With the charges, Netanyahu becomes the first sitting Israeli prime minister to be indicted and this deals a blow to his hopes of remaining in office. Still, Israeli law doesn’t require him to step down.
Regardless, the indictment comes at a tense time as Israel might be soon heading for a third election within 12 months.
Both Netanyahu and his main rival, Benny Gantz, have failed to form a majority coalition after an inconclusive election in September.
The country has entered a 21-day period in which any lawmaker can try to form a 61-member majority to become prime minister.
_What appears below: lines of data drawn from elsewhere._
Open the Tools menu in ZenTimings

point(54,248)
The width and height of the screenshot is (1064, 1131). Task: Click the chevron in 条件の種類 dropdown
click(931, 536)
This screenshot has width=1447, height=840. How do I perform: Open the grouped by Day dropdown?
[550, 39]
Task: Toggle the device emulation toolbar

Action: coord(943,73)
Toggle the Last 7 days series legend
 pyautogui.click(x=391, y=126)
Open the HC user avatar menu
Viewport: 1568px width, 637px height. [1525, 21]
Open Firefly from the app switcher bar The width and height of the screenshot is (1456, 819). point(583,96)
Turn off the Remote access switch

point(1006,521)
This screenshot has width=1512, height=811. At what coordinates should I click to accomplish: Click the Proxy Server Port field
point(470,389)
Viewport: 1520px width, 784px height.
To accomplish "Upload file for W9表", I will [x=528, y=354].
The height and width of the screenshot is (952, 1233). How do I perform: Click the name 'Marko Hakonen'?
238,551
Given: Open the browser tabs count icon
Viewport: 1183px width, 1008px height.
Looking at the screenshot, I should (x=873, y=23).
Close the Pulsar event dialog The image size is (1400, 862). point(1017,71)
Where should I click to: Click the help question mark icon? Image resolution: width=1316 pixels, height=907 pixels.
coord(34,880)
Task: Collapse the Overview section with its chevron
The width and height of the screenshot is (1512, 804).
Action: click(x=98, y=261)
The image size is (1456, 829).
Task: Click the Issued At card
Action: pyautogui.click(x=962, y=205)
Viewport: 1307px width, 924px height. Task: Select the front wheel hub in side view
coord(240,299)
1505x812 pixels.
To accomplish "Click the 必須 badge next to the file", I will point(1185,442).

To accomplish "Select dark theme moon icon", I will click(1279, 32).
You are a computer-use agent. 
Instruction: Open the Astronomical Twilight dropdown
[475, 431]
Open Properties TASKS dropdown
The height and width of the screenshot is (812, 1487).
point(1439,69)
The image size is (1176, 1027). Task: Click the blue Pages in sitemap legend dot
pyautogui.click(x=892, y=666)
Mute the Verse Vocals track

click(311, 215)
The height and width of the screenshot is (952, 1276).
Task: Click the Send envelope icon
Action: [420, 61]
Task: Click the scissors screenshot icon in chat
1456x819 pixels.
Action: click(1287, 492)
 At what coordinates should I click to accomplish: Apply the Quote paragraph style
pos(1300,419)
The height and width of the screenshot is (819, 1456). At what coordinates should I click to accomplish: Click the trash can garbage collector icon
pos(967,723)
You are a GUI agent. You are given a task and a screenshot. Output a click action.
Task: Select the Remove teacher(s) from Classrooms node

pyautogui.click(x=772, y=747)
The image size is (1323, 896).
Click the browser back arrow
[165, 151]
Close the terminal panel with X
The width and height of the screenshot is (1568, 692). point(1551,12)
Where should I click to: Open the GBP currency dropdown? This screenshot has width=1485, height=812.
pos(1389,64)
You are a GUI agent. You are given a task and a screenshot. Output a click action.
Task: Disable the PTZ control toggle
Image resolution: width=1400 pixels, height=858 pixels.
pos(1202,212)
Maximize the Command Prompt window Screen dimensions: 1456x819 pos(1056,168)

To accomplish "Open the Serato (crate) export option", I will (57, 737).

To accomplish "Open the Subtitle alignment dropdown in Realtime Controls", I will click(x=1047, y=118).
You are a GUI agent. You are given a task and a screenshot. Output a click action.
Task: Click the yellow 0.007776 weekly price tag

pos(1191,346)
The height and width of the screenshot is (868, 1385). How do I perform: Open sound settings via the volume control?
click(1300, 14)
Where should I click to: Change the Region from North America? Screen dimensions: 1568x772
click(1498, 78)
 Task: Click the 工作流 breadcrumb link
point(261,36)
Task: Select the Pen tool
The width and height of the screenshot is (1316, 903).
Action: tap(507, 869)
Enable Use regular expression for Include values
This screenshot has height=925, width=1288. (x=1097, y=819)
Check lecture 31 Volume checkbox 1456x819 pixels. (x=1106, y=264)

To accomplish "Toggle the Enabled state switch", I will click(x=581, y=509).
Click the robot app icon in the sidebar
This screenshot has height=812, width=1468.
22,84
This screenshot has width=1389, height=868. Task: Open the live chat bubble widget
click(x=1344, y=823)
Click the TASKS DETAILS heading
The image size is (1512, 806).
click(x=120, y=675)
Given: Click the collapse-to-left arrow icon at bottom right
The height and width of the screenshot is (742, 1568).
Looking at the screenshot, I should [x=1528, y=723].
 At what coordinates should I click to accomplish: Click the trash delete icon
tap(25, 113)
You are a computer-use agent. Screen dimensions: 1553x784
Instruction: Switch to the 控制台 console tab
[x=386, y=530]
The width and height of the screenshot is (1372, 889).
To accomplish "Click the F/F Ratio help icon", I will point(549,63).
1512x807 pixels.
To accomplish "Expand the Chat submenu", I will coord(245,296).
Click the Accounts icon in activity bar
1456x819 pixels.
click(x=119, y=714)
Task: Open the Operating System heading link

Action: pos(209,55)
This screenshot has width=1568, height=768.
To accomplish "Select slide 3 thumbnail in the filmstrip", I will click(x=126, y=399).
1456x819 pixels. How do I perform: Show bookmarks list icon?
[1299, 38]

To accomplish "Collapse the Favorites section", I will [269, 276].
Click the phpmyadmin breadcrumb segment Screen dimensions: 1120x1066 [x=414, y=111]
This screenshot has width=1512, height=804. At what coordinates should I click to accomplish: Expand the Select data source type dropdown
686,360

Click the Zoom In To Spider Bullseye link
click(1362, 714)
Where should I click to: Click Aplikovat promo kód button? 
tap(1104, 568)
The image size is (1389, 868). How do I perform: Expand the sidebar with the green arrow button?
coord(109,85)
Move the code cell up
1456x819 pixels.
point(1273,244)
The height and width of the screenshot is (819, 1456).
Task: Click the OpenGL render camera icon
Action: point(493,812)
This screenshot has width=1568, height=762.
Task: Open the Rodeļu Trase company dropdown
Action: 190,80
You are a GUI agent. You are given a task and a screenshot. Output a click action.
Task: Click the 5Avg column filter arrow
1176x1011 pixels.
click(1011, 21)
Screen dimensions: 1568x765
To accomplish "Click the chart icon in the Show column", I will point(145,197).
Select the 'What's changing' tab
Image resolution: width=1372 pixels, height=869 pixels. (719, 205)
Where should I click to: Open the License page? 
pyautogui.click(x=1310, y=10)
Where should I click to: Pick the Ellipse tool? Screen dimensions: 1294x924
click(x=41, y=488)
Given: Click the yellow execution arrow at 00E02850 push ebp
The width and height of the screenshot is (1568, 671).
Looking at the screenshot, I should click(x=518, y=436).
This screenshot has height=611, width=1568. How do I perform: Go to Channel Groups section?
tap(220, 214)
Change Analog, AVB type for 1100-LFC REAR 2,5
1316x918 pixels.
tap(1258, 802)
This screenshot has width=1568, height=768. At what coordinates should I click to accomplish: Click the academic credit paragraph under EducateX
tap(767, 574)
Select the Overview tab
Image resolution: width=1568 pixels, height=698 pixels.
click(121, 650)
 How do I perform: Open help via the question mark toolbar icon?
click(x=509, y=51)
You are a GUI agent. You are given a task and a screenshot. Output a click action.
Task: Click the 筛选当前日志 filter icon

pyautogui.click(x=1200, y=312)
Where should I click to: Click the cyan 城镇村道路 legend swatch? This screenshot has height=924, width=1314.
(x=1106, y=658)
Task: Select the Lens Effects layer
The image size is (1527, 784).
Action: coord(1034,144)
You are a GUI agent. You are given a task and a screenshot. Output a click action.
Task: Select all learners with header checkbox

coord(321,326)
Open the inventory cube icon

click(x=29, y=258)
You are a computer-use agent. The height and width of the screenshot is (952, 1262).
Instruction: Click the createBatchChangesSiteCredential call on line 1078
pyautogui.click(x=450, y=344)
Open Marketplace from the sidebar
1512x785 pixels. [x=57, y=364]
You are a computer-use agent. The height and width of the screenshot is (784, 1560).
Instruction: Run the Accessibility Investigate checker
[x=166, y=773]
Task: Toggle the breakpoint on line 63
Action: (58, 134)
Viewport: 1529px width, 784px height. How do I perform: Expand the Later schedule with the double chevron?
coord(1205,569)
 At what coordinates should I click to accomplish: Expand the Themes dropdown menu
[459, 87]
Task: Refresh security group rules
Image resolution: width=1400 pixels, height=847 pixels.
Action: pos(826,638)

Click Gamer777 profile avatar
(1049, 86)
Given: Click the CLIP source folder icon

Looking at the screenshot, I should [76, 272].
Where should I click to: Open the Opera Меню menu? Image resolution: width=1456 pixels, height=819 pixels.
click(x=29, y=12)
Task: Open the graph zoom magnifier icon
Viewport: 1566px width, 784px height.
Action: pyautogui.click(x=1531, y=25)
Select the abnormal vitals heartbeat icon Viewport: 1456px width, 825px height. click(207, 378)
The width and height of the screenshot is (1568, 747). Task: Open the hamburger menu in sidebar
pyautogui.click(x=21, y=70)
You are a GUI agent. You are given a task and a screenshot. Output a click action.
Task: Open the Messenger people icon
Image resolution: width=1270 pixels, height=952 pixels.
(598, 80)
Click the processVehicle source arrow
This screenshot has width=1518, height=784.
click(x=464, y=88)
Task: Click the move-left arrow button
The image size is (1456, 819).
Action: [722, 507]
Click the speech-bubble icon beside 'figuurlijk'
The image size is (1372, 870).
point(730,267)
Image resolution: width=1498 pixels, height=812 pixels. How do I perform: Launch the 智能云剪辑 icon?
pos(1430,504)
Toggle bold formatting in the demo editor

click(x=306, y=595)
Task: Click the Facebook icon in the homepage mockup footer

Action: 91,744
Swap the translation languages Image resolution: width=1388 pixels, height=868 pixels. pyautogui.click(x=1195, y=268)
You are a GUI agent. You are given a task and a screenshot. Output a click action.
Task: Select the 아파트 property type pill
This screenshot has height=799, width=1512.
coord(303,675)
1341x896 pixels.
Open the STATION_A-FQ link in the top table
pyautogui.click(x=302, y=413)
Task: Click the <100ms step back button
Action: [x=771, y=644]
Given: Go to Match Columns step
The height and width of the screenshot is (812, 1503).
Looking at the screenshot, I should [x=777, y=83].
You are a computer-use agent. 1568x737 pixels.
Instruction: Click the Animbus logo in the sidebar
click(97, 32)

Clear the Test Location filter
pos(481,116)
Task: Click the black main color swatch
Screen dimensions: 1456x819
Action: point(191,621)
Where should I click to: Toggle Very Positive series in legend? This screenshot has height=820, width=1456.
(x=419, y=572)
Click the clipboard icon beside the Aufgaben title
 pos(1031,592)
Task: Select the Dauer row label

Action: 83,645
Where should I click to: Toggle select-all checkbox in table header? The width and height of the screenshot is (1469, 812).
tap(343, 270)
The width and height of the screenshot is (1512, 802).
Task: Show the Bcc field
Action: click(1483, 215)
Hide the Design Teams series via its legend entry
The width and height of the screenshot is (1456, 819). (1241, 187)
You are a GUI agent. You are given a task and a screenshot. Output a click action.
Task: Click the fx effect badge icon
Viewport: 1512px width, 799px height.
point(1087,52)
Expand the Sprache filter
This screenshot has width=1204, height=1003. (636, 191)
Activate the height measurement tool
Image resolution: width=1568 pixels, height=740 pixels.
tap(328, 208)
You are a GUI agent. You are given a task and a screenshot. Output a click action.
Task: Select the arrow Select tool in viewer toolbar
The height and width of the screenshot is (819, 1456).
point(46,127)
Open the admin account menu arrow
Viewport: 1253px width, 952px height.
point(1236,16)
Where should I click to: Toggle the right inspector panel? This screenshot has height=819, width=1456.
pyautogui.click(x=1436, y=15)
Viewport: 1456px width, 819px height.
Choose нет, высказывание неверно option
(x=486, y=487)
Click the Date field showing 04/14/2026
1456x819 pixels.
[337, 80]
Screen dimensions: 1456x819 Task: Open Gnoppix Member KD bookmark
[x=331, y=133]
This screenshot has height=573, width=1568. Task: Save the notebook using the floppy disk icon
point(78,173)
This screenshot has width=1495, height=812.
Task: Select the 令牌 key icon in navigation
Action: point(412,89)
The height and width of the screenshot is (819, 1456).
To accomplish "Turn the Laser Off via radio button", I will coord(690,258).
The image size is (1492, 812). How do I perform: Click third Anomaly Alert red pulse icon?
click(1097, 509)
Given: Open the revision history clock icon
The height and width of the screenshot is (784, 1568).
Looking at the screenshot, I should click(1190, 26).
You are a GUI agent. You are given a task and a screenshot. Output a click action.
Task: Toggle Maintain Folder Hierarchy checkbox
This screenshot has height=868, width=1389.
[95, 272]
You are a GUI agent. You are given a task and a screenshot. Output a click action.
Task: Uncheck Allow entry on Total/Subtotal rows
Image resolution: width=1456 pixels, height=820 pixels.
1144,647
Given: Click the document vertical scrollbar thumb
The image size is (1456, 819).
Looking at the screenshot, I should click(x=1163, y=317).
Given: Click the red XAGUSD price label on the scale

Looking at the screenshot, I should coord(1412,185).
Otherwise, the country will hold elections next year.
Sri Lanka’s newly elected president, Gotabaya Rajapaksa, swore in his older brother Mahinda Rajapaksa as prime minister, the first time in the country’s history that two siblings now hold the nation’s top two political positions, Al Jazeera reported.
Mahinda Rajapaksa, a former president, replaced Prime Minister Ranil Wickremesinghe hours after the latter resigned following the defeat of his party’s candidate in the presidential elections last week.
Mahinda has served as prime minister in the past as well, and is currently in charge of a caretaker government until parliamentary elections next year.
The brothers have promised a stronger economy and heightened national security following bombings in April by Islamic extremists that killed more than 260 people.
Both siblings are beloved by the nation’s Sinhalese majority and Buddhist clergy for their role in ending Sri Lanka’s 27-year civil war against the separatist Tamil Tigers in 2009.
Gotabaya, however, has been accused of committing war crimes when he was defense secretary during Mahinda’s presidency from 2005 to 2015.
United We Stand
Tuvalu’s Foreign Minister Simon Kofe said on Thursday that his South Pacific nation rejected offers from Chinese companies to build artificial islands to help counter the rising sea levels, while expressing support for Taiwan.
“Tuvalu and Taiwan diplomatic ties are strongest they’ve ever been,” he told Reuters.
He also reiterated that his country and several other Pacific nations are working together to create a group that “will be able to counter the influence from mainland China.”
Tuvalu’s support comes two months after the Pacific island nations of Kiribati and the Solomon Islands switched their allegiance to China.
The move by Tuvalu comes as a relief for Taiwanese President Tsai Ing-wen, who is seeking re-election in January and has witnessed seven countries break diplomatic relations with Taiwan since she took office in 2016.
China’s government has been trying in recent months to further isolate Taiwan, which it considers part of its territory.
It has also been trying to expand its influence in the Pacific, which has alarmed the United States and its allies.
The Catholic Church didn’t just spread Christianity in Europe, according to a recent study.
Historians argue that the church might also be responsible for a psychological thought pattern that is predominantly found in Western countries and distinct from the rest of the world, NPR reported.
Unlike societies in other parts of the world, people in the West have been dubbed by previous researchers as “WEIRD” – short for “Western, educated, industrialized, rich and democratic.”
WEIRD countries tend to be more individualistic and put more emphasis on personal independence, compared to other parts of the world that are more “collectivist” due to their extended family networks and obligations.
Europe was similar to the rest of the world up until around AD 500, the new study suggests.
Researchers studied the Vatican archives and found that, during the early Middle Ages, the church began setting policies that banned marriages within extended families – including cousin marriage and incest – and promoted smaller nuclear families.
The policies worked and the team noted that wherever the church exerted control there were lower rates of cousin marriages and weaker ties to extended families.
The church’s influence encouraged people to rely less on relatives, become more independent and more trusting of strangers.
Scholars said that more research is needed to determine how this psychological shift happened and why it still continues today, despite the church’s declining influence.